(Work required): Return each line, exactly as given, from the one containing "The width and height of the screenshot is (779, 495)." through the end of the entries below, and skip the rest.

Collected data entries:
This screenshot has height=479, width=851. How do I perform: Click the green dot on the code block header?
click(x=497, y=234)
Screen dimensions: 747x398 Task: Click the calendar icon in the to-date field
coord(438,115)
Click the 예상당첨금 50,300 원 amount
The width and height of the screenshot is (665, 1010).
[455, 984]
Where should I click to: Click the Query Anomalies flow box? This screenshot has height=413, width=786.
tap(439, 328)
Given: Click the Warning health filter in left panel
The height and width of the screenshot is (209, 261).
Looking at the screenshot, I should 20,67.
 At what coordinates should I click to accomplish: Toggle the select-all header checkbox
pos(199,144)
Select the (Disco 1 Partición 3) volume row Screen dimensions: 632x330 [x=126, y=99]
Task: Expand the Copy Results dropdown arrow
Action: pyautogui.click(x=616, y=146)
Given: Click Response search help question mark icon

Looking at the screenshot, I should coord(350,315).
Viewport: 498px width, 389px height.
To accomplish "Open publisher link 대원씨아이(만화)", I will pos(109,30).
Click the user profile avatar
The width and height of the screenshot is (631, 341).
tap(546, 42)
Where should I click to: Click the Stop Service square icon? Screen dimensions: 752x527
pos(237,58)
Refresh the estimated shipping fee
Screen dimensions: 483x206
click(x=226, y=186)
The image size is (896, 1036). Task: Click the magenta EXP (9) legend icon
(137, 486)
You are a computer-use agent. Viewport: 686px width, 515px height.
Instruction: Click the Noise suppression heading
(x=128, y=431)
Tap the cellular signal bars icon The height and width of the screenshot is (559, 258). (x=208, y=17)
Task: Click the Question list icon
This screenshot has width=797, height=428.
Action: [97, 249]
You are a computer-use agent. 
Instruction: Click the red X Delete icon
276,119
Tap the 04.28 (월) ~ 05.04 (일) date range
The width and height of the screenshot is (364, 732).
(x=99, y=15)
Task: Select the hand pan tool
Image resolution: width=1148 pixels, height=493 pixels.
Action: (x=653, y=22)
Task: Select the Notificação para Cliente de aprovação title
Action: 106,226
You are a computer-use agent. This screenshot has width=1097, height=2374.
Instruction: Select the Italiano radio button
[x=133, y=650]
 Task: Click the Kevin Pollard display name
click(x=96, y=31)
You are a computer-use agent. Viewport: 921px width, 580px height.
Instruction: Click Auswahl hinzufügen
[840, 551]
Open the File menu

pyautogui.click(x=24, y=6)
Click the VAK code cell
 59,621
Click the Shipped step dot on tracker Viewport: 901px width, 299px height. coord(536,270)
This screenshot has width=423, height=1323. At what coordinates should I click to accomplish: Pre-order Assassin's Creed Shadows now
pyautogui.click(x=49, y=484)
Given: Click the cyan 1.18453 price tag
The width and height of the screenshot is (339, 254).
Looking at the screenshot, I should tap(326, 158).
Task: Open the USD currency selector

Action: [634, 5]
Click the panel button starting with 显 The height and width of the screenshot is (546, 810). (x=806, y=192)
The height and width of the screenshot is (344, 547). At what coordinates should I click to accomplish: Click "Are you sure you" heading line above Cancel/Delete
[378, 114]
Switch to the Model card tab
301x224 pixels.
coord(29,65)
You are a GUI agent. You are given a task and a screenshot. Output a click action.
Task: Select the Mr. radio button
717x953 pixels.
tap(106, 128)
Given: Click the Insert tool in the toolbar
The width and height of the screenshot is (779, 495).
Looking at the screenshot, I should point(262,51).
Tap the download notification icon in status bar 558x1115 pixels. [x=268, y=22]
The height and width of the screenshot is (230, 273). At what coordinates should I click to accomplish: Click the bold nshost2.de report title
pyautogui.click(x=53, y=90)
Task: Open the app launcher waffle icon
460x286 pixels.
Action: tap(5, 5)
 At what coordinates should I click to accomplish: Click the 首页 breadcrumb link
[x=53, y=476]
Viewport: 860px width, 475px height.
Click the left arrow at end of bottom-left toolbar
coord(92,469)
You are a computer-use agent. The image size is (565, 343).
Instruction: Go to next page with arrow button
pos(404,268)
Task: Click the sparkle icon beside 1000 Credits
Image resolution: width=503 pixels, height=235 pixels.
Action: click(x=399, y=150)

(Task response):
The width and height of the screenshot is (779, 495).
Looking at the screenshot, I should point(262,51).
Tap the download notification icon in status bar 558x1115 pixels. [x=268, y=22]
The height and width of the screenshot is (230, 273). At what coordinates should I click to accomplish: Click the bold nshost2.de report title
pyautogui.click(x=53, y=90)
Task: Open the app launcher waffle icon
460x286 pixels.
Action: tap(5, 5)
 At what coordinates should I click to accomplish: Click the 首页 breadcrumb link
[x=53, y=476]
Viewport: 860px width, 475px height.
Click the left arrow at end of bottom-left toolbar
coord(92,469)
You are a computer-use agent. The image size is (565, 343).
Instruction: Go to next page with arrow button
pos(404,268)
Task: Click the sparkle icon beside 1000 Credits
Image resolution: width=503 pixels, height=235 pixels.
Action: click(x=399, y=150)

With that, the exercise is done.